Hay personas que dicen que los cumpleaños son una estupidez. Que vaya tontería celebrar algo que no tiene ningún mérito: nacer y haber pasado otro año sobre este bonito planeta. Mi amiga PK me contó ayer que los aborígenes del centro de Australia celebran sus logros personales y espirituales en lugar del simple hecho de haberle dado la vuelta al sol. Como idea, está bonita y es progre, pero qué queréis que os diga: a mí lo de cumplir años me mola.
Anda que no se hacen cosas en un año. Te enamoras, te desenamoras, te parten el corazón y te lo parchean con cinta adhesiva. Conoces gente, escuchas canciones, vas a fiestas, te emborrachas. Haces exámenes, trabajos y estúpidas exposiciones en power point. Lloras, te preguntas cuántas pastillas te harían falta para dormir unos cuantos días sin enterarte de nada, sales a la calle y dices que vaya chorrada lo de las pastillas, que tú quieres estar despierta y comerte la vida. Te desvelas, te despiertas, coges mil millones de autobuses y paseas por la playa. Te peleas, te reconcilias, te mosqueas, te decepcionas, te ilusionas. Te haces vegetariana, adoptas un gato, te cambias de piso. Ves pelis, lees libros, escribes posts bobos y hermosos en tu particular propiedad privada.

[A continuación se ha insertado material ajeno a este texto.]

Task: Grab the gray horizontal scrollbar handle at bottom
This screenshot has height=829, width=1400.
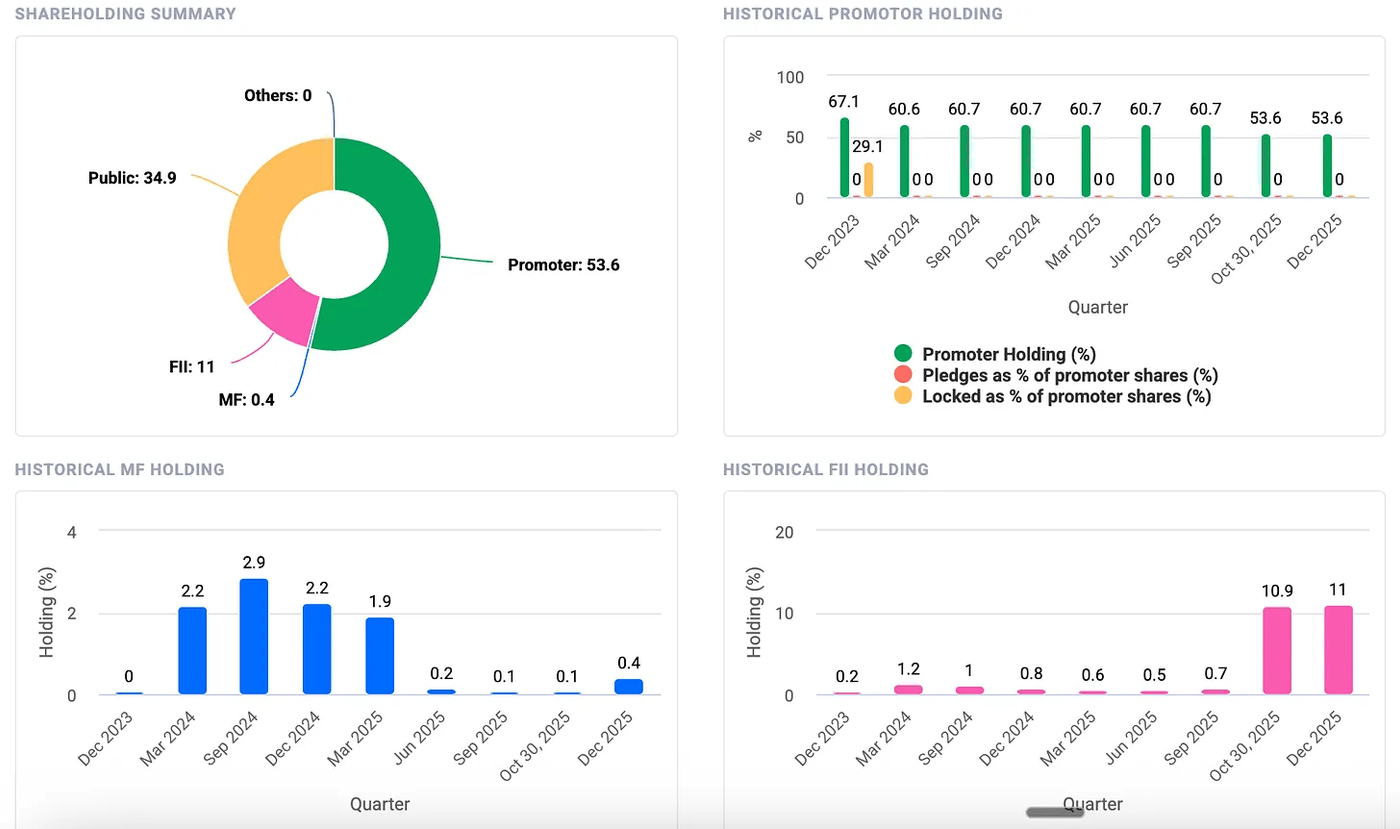Action: [x=1055, y=813]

¿No tiene mérito eso? Sí que lo tiene, tiene mérito existir, resistir. Tiene mérito convivir día a día con las mil contradicciones e injusticias de esta vida perra y seguir encontrándola hermosa o, como mínimo, lo suficientemente buena como para abandonar la idea de ponerse a contar pastillas.
Así que feliz cumple, Marina. Que cumplas muchos más, y que yo lo vea.